Exercise goal: Could you transcribe exactly the lines from the one containing "523x393 pixels. Task: Click" through the last line of the records below, leaving out the pictures?
(Beginning of Record extracts)
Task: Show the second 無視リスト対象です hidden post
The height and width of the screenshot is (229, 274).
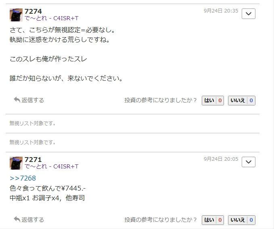Action: click(33, 142)
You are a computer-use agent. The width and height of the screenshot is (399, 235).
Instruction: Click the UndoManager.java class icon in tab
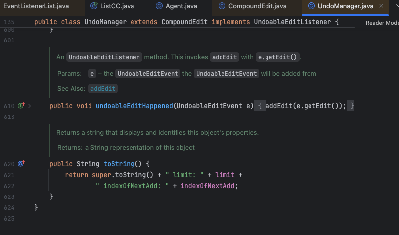311,6
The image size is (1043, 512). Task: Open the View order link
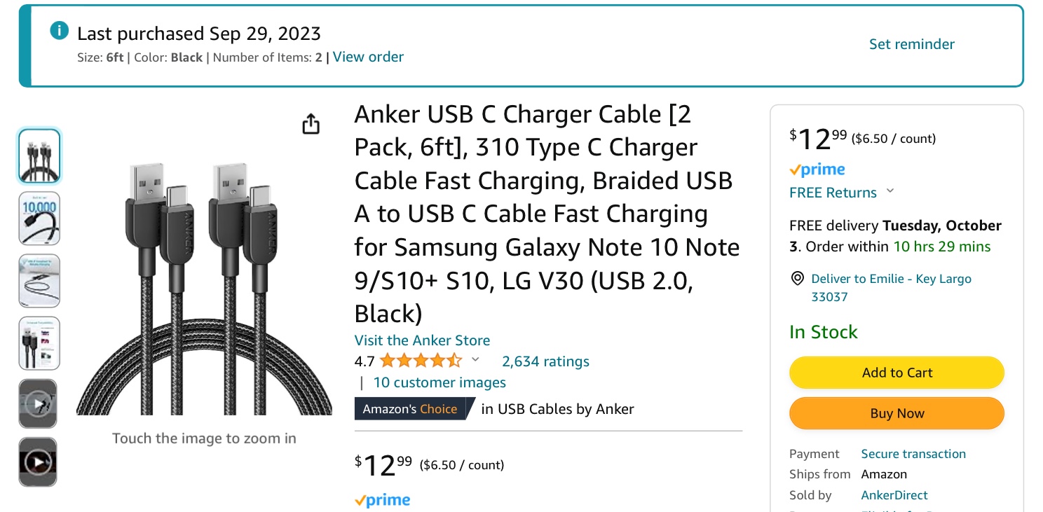pyautogui.click(x=368, y=57)
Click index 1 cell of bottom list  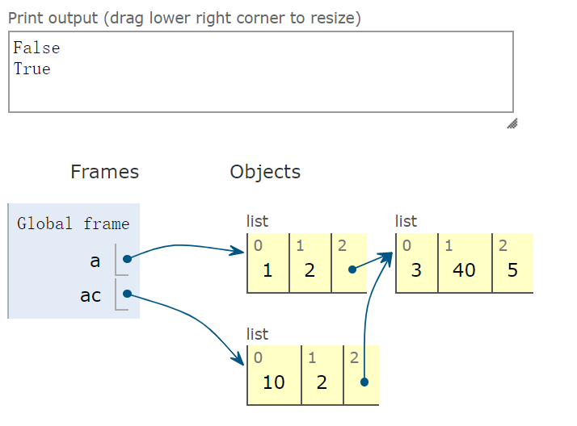coord(322,375)
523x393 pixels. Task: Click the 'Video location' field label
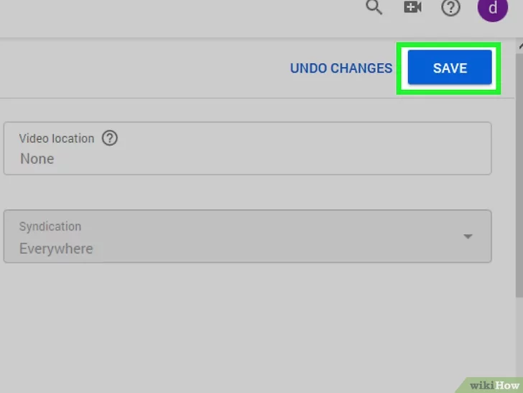pyautogui.click(x=57, y=138)
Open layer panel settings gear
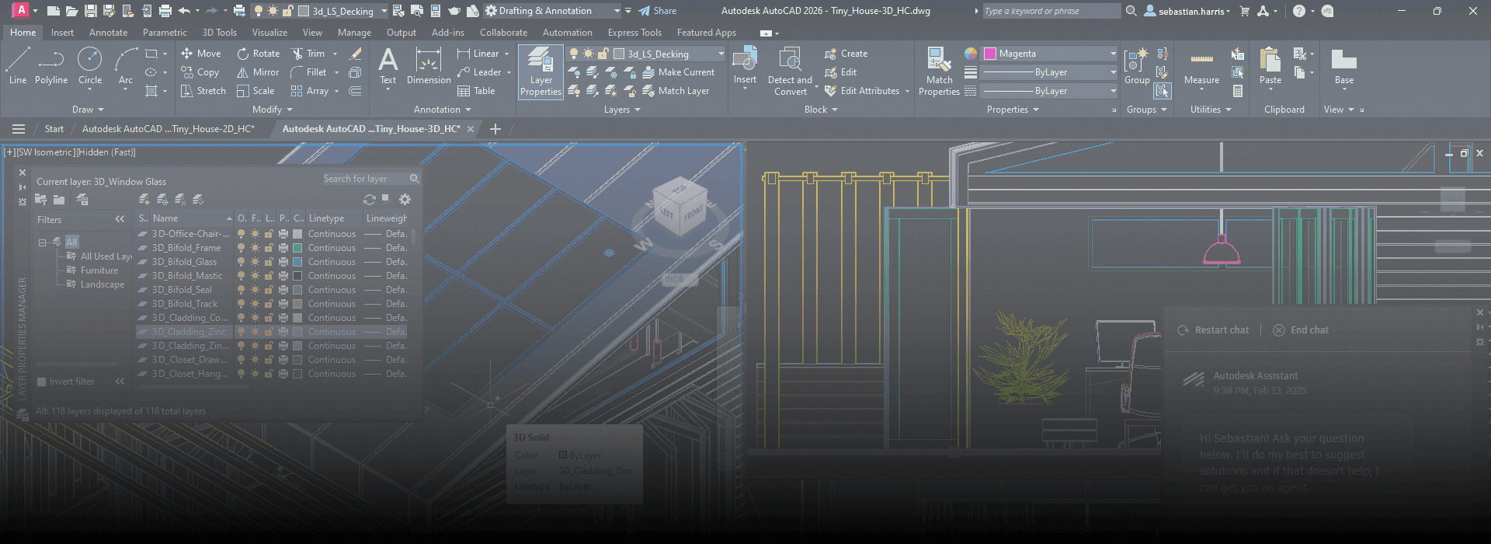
(End of Record extracts)
Task solution:
523x393 pixels. Task: Click the 'Video location' field label
pyautogui.click(x=57, y=138)
Open layer panel settings gear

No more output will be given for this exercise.